Andy Palmer, executive vice president and chief planning officer of Nissan. The new Pulsar family hatchback is expected to hit the Irish market in early 2015.  Photograph: Yuriko Nakao/Bloomberg

Andy Palmer, executive vice president and chief planning officer of Nissan. The new Pulsar family hatchback is expected to hit the Irish market in early 2015. Photograph: Yuriko Nakao/Bloomberg

Wed, Jan 29, 2014, 06:00

Nissan will re-enter the family hatchback segment this year with a new model likely to be called the Pulsar. Due to be officially introduced at the Paris motor show in the autumn, it will go on sale in Ireland early in 2015.

It has been several years since Nissan had a competitive car in the family hatchback market, its last proper family car being the Almera. The Pulsar is due to replace both the Almera and the outgoing Tiida, a smaller car that never made the impact intended.

Few details of the new car are available but it is expected that its engines will come from Nissan’s mainstream 1.2 petrol and 1.5 diesel range. Industry sources also suggest there will be a hot hatchback “Nismo” version with a 1.6-litre petrol engine and a 212-horsepower output.

The Almera disappeared from the motoring landscape eight years ago, with Nissan deciding to concentrate on crossover niche models, such as the Qashqai and the Juke. It also stopped producing the Primera, with which it enjoyed considerable success in Ireland.

Nissan believes it can offer substantial competition to the Volkswagen Golf and the Ford Focus. However, it will not re-enter the bigger D segment where names like the Passat and Mondeo rule the roost, at least for the foreseeable future.
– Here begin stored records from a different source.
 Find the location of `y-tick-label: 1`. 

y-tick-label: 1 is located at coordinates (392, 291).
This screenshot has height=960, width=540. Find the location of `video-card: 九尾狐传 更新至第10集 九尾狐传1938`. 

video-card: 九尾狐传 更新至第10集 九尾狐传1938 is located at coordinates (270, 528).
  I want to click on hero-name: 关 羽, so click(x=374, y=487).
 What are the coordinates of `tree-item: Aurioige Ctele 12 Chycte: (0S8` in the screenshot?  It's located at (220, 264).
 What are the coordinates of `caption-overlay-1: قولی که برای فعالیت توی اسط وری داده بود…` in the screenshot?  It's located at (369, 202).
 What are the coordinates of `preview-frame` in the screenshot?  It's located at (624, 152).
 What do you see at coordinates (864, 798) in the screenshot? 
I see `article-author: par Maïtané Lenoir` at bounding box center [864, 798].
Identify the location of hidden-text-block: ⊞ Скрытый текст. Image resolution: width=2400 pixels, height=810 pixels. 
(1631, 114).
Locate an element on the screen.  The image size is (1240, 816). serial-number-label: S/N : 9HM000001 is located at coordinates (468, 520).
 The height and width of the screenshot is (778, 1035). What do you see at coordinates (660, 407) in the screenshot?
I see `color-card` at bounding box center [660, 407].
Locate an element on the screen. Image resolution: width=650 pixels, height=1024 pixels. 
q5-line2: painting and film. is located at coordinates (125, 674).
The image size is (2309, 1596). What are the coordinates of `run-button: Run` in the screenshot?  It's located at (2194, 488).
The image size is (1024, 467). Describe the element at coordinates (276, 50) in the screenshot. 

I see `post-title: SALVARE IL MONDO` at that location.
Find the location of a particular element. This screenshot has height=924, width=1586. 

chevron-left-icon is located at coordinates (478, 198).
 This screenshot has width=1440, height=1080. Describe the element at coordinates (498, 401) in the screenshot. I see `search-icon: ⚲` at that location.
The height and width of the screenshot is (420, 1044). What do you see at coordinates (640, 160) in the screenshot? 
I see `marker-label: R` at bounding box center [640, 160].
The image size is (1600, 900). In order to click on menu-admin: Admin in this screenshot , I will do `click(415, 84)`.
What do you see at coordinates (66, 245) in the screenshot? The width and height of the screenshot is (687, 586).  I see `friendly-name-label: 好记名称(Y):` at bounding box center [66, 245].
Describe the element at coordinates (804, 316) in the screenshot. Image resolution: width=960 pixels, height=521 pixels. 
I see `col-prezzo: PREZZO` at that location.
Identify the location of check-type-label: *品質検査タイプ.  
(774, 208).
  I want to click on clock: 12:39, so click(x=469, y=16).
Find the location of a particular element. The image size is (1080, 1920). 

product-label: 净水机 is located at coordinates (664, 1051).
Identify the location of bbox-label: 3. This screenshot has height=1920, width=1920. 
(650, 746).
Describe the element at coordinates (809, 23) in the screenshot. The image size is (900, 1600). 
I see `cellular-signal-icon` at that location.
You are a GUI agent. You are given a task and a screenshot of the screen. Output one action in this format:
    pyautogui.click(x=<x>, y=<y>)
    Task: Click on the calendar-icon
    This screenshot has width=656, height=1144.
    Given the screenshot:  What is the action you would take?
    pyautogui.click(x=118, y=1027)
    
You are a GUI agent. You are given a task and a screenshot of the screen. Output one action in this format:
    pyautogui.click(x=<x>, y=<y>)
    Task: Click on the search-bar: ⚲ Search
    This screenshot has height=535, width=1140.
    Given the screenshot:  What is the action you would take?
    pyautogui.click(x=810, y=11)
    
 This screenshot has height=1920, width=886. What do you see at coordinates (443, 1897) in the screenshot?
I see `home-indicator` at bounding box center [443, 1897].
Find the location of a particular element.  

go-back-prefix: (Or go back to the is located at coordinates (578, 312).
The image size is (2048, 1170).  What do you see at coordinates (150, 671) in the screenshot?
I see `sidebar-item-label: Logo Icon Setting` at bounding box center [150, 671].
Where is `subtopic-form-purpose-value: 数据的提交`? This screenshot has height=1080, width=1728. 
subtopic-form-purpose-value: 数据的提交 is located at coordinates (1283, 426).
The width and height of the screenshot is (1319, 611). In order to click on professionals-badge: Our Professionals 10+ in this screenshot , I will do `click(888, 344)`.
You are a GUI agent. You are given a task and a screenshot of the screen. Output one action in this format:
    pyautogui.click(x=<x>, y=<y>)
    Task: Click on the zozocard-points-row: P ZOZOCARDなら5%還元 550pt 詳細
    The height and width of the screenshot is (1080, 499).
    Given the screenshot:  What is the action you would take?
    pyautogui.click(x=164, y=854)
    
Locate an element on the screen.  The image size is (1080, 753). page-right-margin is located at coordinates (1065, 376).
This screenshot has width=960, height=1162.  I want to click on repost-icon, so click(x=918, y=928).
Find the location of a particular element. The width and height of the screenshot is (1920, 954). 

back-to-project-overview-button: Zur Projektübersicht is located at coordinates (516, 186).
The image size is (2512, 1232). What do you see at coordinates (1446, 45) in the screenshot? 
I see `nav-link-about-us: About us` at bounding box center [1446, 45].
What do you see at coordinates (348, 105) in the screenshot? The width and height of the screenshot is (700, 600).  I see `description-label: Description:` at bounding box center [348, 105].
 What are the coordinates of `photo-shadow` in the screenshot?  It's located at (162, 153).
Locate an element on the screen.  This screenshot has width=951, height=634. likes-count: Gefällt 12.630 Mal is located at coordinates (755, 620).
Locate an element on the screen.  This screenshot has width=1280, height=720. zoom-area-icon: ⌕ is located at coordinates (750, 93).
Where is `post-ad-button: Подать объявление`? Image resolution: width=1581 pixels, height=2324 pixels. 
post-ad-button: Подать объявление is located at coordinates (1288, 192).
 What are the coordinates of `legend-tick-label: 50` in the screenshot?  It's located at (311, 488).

The Pulsar has been kept under close wraps but it is expected the design will attempt to be as bold as that of the Qashqai and the Juke. One senior Nissan executive, Andy Palmer, has already said the company does not expect everyone to like the car. “We know not everyone will love it,” he said, indicating that the move back into the C-segment will confront the perceived conservatism of VW and Ford competitors.

There was some speculation that Nissan would revive the Almera name or perhaps the Sunny name, but it seems it has opted for Pulsar. That name has been used by the company since the late 1970s and has continued in use in Asia and Australia ever since.